Requirement → Repeat only the lines below from the one containing "The image size is (1600, 900)." through the one containing "Task: Open WLAN settings", inclusive, exactly as written.

==== Extracted data ====

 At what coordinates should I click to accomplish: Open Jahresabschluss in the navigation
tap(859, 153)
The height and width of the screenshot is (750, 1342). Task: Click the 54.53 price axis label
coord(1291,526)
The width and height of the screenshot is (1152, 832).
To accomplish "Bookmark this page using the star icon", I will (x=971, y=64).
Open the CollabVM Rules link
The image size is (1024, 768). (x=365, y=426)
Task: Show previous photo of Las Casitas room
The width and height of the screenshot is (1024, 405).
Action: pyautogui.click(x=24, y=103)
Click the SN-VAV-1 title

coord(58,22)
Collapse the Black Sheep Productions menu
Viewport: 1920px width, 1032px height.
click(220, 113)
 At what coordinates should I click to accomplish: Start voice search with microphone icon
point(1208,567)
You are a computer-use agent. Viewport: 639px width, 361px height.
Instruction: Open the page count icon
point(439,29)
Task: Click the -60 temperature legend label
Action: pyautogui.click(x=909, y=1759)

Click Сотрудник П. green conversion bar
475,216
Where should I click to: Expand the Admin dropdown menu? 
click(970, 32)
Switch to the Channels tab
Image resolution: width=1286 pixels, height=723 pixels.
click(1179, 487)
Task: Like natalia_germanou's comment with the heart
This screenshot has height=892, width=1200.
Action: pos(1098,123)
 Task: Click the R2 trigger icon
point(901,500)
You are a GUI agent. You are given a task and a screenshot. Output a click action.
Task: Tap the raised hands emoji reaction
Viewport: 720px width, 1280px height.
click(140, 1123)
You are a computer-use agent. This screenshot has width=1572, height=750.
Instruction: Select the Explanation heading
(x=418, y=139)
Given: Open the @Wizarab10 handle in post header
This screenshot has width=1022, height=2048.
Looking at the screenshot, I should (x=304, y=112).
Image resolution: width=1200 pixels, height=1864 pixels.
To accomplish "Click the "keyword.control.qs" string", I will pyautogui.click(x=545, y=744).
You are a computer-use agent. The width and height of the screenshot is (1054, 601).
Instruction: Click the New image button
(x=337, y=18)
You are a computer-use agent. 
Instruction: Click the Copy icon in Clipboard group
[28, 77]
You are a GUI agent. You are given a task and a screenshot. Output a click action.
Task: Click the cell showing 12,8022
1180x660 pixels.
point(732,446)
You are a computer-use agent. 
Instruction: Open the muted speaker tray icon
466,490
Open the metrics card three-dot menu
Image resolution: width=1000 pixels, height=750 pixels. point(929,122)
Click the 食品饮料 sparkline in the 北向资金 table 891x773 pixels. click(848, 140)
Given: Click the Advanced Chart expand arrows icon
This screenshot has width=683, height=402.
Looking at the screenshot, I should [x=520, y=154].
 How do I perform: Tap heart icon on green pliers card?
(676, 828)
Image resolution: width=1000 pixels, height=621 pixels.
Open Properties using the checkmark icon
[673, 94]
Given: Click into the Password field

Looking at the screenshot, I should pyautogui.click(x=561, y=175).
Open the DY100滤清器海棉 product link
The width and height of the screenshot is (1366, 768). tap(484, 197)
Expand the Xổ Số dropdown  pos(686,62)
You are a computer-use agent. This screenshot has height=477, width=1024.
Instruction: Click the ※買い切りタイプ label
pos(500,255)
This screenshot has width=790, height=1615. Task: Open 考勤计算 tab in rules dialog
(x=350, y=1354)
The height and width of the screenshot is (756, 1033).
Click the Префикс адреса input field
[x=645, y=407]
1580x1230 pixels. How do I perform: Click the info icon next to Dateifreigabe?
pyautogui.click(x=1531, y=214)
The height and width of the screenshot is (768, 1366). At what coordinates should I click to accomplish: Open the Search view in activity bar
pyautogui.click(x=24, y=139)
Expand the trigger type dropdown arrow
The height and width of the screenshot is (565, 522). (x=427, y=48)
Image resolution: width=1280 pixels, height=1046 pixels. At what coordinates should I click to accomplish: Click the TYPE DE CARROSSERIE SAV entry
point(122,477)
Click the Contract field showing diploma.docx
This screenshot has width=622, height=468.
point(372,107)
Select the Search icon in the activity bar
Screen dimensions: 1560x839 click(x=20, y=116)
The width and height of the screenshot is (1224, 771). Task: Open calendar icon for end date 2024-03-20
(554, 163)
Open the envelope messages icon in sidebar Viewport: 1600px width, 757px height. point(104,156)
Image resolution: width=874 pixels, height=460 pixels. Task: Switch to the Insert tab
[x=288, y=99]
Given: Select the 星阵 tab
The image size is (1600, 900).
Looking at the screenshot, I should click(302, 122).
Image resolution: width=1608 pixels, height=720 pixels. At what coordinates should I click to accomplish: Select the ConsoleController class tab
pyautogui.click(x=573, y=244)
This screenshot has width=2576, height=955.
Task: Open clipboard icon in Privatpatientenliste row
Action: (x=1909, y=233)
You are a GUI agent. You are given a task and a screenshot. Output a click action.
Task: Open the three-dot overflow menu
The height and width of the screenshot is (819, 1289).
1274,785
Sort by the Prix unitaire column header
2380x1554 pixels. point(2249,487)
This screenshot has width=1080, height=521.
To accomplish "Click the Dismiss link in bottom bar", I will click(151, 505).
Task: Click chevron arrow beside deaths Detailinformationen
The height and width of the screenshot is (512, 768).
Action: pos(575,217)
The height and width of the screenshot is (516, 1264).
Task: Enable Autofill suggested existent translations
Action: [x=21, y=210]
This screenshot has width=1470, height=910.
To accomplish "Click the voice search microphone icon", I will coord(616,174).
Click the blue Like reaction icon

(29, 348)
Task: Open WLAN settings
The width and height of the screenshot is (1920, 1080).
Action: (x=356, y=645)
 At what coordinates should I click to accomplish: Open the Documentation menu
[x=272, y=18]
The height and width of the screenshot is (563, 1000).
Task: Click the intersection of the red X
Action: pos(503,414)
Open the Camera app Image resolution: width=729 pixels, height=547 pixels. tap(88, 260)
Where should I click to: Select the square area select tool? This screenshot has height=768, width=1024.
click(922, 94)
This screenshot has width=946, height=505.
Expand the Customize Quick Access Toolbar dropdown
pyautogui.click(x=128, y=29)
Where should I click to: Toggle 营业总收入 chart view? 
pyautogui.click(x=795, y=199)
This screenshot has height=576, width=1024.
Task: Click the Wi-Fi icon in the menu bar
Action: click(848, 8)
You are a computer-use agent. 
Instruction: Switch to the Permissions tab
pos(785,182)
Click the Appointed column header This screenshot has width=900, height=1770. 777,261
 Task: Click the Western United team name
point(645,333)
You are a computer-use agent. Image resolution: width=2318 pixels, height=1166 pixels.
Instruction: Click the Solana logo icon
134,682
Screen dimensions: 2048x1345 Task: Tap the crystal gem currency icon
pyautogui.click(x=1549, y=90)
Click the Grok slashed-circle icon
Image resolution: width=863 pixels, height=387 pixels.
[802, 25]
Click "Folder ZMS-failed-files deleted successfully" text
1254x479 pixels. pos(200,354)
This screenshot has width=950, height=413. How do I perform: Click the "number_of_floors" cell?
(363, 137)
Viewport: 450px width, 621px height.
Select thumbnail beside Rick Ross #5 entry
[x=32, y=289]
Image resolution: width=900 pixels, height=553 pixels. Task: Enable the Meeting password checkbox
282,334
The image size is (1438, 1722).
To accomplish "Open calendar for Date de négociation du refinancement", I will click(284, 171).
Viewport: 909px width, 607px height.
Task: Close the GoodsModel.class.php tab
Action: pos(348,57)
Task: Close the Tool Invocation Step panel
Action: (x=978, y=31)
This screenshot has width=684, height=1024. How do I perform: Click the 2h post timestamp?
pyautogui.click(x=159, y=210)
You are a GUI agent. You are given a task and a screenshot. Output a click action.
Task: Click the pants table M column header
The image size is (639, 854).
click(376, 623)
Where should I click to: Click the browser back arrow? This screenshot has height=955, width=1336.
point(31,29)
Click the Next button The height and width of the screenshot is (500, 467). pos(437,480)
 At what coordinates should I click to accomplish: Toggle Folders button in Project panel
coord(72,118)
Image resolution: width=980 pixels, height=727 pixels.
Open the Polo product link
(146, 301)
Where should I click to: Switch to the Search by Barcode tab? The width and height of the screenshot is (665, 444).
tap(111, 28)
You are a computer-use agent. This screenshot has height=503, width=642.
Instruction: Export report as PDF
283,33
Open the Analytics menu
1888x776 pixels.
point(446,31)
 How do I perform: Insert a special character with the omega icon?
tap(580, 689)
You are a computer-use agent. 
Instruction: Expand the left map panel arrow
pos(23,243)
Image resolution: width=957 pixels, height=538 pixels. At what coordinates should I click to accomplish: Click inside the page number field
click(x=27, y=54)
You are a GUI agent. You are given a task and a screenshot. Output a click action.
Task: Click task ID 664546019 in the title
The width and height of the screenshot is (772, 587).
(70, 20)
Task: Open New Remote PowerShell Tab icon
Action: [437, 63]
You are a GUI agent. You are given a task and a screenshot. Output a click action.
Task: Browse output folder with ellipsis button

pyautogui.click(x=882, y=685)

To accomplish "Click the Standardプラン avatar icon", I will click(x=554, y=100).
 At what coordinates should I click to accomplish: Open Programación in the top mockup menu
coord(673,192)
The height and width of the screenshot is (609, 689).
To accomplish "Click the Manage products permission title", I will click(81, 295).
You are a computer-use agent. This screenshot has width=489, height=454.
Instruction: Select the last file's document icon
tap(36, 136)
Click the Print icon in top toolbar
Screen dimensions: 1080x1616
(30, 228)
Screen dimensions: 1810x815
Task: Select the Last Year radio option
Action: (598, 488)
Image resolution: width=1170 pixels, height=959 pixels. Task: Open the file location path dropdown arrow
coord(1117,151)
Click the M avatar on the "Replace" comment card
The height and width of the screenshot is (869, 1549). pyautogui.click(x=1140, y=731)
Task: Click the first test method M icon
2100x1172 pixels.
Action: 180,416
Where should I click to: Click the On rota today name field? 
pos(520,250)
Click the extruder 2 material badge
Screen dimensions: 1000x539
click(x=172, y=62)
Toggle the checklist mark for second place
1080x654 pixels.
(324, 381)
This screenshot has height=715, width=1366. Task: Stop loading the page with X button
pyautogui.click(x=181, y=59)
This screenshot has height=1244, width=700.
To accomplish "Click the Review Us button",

====

Expected answer →
The image size is (1600, 900).
Looking at the screenshot, I should click(302, 122).
Image resolution: width=1608 pixels, height=720 pixels. At what coordinates should I click to accomplish: Select the ConsoleController class tab
pyautogui.click(x=573, y=244)
This screenshot has width=2576, height=955.
Task: Open clipboard icon in Privatpatientenliste row
Action: (x=1909, y=233)
You are a GUI agent. You are given a task and a screenshot. Output a click action.
Task: Open the three-dot overflow menu
The height and width of the screenshot is (819, 1289).
1274,785
Sort by the Prix unitaire column header
2380x1554 pixels. point(2249,487)
This screenshot has width=1080, height=521.
To accomplish "Click the Dismiss link in bottom bar", I will click(151, 505).
Task: Click chevron arrow beside deaths Detailinformationen
The height and width of the screenshot is (512, 768).
Action: pos(575,217)
The height and width of the screenshot is (516, 1264).
Task: Enable Autofill suggested existent translations
Action: [x=21, y=210]
This screenshot has width=1470, height=910.
To accomplish "Click the voice search microphone icon", I will coord(616,174).
Click the blue Like reaction icon

(29, 348)
Task: Open WLAN settings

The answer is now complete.